The cake’s credentials as a labour of love were sufficiently restored – and the product flew off the shelves.

The opportunity economy

The market is the convenience engine par excellence.

Huge advances in material wealth are a function of diverse specialisms connected through the marketplace. Given current tastes, if each of us had to produce everything we wanted for ourselves, we would all be very stressed – and poorly dressed.

A less fortunate consequence of commercial society is that many forms of work become increasingly specialised, repetitive and unrewarding as a result. We are compensated in the form of electric massage chairs, custom trainers, copious varieties of dessert wine, VR headsets, fidget spinners etc. It’s all there on Amazon.

And yet, even in a super-consumer society such as ours, one’s own efforts can be uniquely rewarding. As Henry Ford once said, “Chop your own wood and it will warm you twice”.

Herein lies the opportunity for brands.

Brands such as Nike have excelled in trading on effort and reward.

Nike is almost unparalleled in this space, having engendered what could be called a cult of effort. This dopamine-powered bond with its customers has allowed it to transcend the rank of mere sportswear manufacturer, and occupy a quasi-religious status as an institution of self-betterment.

'We’re Loving It' elicits a warm and fuzzy sense of wellbeing. 'Just Do It' hums with the protestant work ethic.

Few brands get anywhere close to achieving this kind of relationship with their consumers. Why?

The domains of life that people deem worthy of their exertion are not fixed but constantly in flux, and they are heavily influenced by advertising and marketing. Nike’s marketing team were instrumental to the rise of non-competitive running, or “jogging” as it came to be known in the 1970s.

This uncharted space of possibilities should excite brands, and invite them to shape it and prosper from it.

On the subject of luxury markets, one commentator on The Drum recently claimed that “value is no longer found in tangibles and material goods. Instead it is found in the intangibles. Time, space, freedom, personalization and possibility”.

Not quite. Both alienated toil, and the ennui that would arise from an intangible world, are the enemies of possibility. We may desire freedom in the abstract, but we dream of tangible opportunities.

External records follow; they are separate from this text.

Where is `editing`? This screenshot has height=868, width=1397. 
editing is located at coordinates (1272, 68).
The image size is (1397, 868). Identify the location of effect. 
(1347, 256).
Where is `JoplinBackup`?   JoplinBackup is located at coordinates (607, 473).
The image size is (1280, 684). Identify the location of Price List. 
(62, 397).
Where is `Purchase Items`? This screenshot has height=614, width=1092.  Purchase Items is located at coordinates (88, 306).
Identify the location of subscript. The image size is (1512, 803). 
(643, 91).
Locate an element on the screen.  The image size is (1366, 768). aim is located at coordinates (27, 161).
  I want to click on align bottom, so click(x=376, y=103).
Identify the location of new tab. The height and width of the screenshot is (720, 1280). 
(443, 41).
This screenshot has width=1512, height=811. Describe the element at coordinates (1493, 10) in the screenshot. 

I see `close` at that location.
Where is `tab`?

Perhaps most brands underestimate people’s penchant for a challenge, an opportunity to perform and find acclaim, to test or better themselves, to help someone else, or make something of enduring value.

As philosopher Alain de Botton has pointed out, brands could do a much better job of serving people’s higher needs for things like community, friendship, self-development and so on.

These are effortful domains that many of us would dedicate more time to if only the right opportunities were in place. If only the opportunities were convenient.

Many of these so-called higher needs, far from being the spoils of lofty and introspective pursuits, are achieved through social and practical activity. Cooking is an obvious example, and here companies like Blue Apron have created new territory by encouraging people to “discover dinner”, or rather the making of dinner, via their service.

Perhaps there are two kinds of convenience that brands can offer. Convenience can mean optimising for instant reward (luxury microwave meals) or earned reward (Blue Apron). The two are qualitatively different.

The later requires a blending of ease and effort, skillfully arranging them in the right places and in the right doses. Imaginative, alchemical innovation of this sort represents fertile ground for brands.

Admittedly, encouraging people to work for something in an edifying and non-patronising way requires a good deal of tact. As another commentator on this website says, the best brands act as sage parents, “They combine the thoughtful confidence of the Mad Men with genuine concern for promoting our best interests. They are neither arrogantly authoritarian nor obsequiously obliging.”

If we accept predictions that (for many of us at least) the world of work will become less intrinsically rewarding, the masses may look to the market for meaningful opportunities.

Will life’s prime want be left wanting?